→ Work task:
Here is the task for the records below: repeat exactly the lines from the one with "Image resolution: width=1842" to the one with "Image resolution: width=1024 pixels, height=768", both included, and nothing else.
Data to process START
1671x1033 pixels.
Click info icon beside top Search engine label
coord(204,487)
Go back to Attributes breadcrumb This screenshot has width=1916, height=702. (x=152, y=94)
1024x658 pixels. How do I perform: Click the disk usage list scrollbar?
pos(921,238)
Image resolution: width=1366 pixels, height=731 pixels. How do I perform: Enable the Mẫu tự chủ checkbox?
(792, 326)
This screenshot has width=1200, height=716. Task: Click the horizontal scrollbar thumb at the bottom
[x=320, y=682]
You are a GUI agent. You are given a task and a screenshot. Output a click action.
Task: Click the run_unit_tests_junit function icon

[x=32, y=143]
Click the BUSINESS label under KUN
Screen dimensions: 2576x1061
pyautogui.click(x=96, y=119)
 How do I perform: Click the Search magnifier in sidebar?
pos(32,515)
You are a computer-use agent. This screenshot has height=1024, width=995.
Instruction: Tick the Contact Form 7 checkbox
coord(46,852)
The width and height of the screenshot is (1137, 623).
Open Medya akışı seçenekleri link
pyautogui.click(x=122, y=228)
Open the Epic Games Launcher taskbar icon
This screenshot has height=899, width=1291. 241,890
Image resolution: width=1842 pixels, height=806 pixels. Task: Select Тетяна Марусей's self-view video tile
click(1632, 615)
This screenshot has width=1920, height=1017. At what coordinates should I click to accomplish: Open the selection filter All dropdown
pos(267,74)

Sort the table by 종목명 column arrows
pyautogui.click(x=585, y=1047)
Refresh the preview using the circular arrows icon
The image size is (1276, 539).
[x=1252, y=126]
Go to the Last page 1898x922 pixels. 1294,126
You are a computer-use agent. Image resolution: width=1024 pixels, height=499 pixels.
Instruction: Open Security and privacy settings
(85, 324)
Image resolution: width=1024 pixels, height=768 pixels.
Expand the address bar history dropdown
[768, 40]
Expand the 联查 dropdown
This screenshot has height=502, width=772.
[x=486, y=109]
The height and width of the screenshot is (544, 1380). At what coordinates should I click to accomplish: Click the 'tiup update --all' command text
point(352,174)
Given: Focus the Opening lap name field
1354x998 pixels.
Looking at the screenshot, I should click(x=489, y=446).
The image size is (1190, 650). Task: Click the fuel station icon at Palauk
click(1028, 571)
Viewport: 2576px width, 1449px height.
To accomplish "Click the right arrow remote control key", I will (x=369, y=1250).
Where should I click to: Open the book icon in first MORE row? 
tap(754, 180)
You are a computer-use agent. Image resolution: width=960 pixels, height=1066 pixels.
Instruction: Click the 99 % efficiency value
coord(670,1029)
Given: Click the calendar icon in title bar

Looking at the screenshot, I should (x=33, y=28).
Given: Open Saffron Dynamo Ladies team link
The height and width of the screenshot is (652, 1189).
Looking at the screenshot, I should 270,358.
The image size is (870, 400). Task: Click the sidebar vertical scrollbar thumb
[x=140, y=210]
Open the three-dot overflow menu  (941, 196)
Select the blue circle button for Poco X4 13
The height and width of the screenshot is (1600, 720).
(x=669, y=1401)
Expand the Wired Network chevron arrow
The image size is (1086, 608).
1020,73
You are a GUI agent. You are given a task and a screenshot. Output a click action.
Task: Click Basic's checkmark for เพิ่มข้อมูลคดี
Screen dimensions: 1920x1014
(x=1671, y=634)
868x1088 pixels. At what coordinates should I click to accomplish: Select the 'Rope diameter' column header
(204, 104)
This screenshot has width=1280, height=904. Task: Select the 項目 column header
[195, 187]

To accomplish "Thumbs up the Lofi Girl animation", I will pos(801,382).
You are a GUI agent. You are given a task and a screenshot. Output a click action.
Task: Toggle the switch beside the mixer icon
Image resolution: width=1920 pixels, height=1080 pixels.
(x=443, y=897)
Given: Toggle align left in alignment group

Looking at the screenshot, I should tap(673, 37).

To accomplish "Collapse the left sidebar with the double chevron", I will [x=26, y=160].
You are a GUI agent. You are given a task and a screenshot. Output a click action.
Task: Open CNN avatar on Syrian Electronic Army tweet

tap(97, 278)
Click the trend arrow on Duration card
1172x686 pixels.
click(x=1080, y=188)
Data to process END
→ Reply:
Image resolution: width=1842 pixels, height=806 pixels. Task: Select Тетяна Марусей's self-view video tile
click(1632, 615)
This screenshot has width=1920, height=1017. At what coordinates should I click to accomplish: Open the selection filter All dropdown
pos(267,74)

Sort the table by 종목명 column arrows
pyautogui.click(x=585, y=1047)
Refresh the preview using the circular arrows icon
The image size is (1276, 539).
[x=1252, y=126]
Go to the Last page 1898x922 pixels. 1294,126
You are a computer-use agent. Image resolution: width=1024 pixels, height=499 pixels.
Instruction: Open Security and privacy settings
(85, 324)
Image resolution: width=1024 pixels, height=768 pixels.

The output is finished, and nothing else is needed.